Background/Purpose: Non-alcoholic fatty liver disease, characterized by hepatic steatosis (HS), is a very common form of chronic liver disease in many countries. Limited data are available on liver enzyme elevation in patients (pts) with HS who are receiving medications for inflammatory conditions, such as rheumatoid arthritis (RA), psoriatic arthritis (PsA), and psoriasis (PsO). Tofacitinib is an oral Janus kinase inhibitor for the treatment of RA and PsA, and has also been studied in PsO. The objective of this study was to describe baseline characteristics and liver enzyme abnormalities in pts from the tofacitinib RA, PsA, and PsO clinical programs with/without HS at baseline.

Methods: Pts randomized to the tofacitinib (5 or 10 mg twice daily; doses pooled) and placebo arms of 25 studies in the RA, PsA, and PsO programs were included in this pooled post hoc analysis. Most studies allowed or mandated concomitant treatment with disease-modifying antirheumatic drugs. HS was determined by the investigator and captured per the Medical Dictionary for Regulatory Activities term at baseline.
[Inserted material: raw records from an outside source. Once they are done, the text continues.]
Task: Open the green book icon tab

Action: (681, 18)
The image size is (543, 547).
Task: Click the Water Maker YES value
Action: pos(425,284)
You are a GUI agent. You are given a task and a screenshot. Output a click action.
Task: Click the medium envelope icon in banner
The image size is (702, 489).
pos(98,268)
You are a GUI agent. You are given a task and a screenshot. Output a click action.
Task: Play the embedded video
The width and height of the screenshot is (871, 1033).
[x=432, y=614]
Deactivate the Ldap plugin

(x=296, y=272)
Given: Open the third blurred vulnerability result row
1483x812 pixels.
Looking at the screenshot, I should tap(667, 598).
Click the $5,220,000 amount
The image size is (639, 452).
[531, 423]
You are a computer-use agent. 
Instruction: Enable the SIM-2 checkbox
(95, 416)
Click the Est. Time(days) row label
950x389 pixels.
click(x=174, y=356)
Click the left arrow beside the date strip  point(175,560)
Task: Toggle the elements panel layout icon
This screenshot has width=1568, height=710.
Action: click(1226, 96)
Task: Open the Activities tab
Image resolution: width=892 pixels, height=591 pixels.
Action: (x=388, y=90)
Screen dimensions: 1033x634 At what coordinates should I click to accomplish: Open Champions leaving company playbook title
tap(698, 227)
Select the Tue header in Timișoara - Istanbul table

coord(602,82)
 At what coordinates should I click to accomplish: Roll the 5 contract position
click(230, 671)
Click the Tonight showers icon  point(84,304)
Baseline characteristics, incidence of elevated total bilirubin, aspartate aminotransferase (AST) and alanine aminotransferase (ALT) >1x and >3x the upper limit of normal (ULN) up to Month (M) 3, and change from baseline in C-reactive protein (CRP) at M3 – all by HS at baseline – are reported.

Results: A total of 10,212 pts were included in the analysis. The prevalence of HS was 1.6% across indications (RA: 87/6,729 [1.3%]; PsA: 27/710 [3.8%]; PsO: 45/2,773 [1.6%]). Baseline characteristics were generally similar in pts with or without HS (Table). However, baseline obesity, diabetes, triglycerides, and liver enzymes were numerically higher, and CRP was numerically lower, in pts with HS than in those without HS (Table). In both tofacitinib- and placebo-treated pts, incidence of elevated total bilirubin, AST and ALT >1x ULN up to M3 was higher in pts with HS than in those without HS, across indications (Table). Incidence of elevated total bilirubin, AST and ALT >3x ULN up to M3 was low across indications, irrespective of HS (Table). Among tofacitinib-treated pts, CRP was reduced at M3 in pts with or without HS, but to a lesser extent in those with HS, across indications. Among placebo-treated pts, changes in CRP were small, irrespective of HS (Table).

Conclusion: In this exploratory analysis, prevalence of HS at baseline was 1.6% across the tofacitinib RA, PsA, and PsO programs. After up to 3 months of tofacitinib treatment, incidence of mildly elevated liver enzymes was higher in pts with HS than in those without HS. Incidence of severely elevated liver enzymes was low overall, and similar in pts with or without HS. Further studies are needed to evaluate the effects of tofacitinib on CRP and liver enzymes, and the potential impact on clinical response, in pts with RA, PsA, or PsO who have comorbid HS.